Siła myśli cz. XVII i XVIII


XVII  Dobrze mieć przyjaciela.

Byłam wstrząśnięta, zdziwiona, nieco zawstydzona, ale jednocześnie bardzo uradowana widokiem pani Basi w moim mieszkaniu. Minęło wiele czasu odkąd widziałam ją po raz ostatni, dlatego pewnie od razu uderzyło mnie, że bardzo się postarzała. Zaniedbałam swoją przyjaźń z Martą, zaniedbałam spotkań z jej mamą, stało się tak dlatego, że kiedyś cały swój czas poświęcałam Krzysztofowi, a potem Michałowi.
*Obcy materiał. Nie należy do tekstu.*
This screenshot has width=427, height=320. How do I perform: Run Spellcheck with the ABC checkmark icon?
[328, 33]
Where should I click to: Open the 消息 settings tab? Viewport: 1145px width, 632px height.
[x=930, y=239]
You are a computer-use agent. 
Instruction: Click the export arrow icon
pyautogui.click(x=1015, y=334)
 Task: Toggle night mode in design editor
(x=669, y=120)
Teraz, kiedy pani Basia przyszła do mnie uśmiechnięta wyciągając w moją stronę ramiona poczułam, że robię się czerwona, ale jednocześnie zrozumiałam jak bardzo brakowało mi przyjacielskich rozmów i rad.
         Dawno mnie tu nie było. – szczebiotała radośnie, zupełnie jakby nie miała mi za złe, że nie dzwoniłam, nie dawałam znaku życia – Przez kilka ostatnich lat kupowałam ubrania w sklepie, – ciągnęła – ktoś jednak niedawno powiedział mi, że znów szyjesz w domu i to już od kliku lat. Niewiele więc myśląc kupiłam materiał w sklepie i oto jestem.
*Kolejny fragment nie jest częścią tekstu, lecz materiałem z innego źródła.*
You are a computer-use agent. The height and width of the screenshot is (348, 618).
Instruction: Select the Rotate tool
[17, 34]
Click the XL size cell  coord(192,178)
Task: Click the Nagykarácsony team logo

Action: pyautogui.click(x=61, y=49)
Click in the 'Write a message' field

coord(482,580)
Dzień, w którym przyszła do mnie ponownie  był bez wątpienia najradośniejszym od wielu lat. Jej wizyta sprawiła, że zupełnie zapomniałam o swoim sztywnym harmonogramie codziennych zajęć, o poukładanej i zaplanowanej wcześniej każdej chwili. Poczułam, że znów chce mi się żyć. Jej wizyta przedłużyła się do kilku godzin, a ja ze zdumieniem zauważyłam, że wcale nie zamartwiam się o to, że nie zrobię tego co wcześniej zaplanowałam.  Wesoło rozmawiałyśmy, wspominałyśmy bez końca, opowiedziałam jej nawet o swoich lękach i smutkach, z którymi udało mi się uporać, a które były związane z utratą Krzysztofa, a także o tym jak bardzo zbliżyłam się do brata poprzez jego chorobę i moją samotność. Jak cudownie jest mieć obok siebie kogoś, z kim można tak szczerze porozmawiać!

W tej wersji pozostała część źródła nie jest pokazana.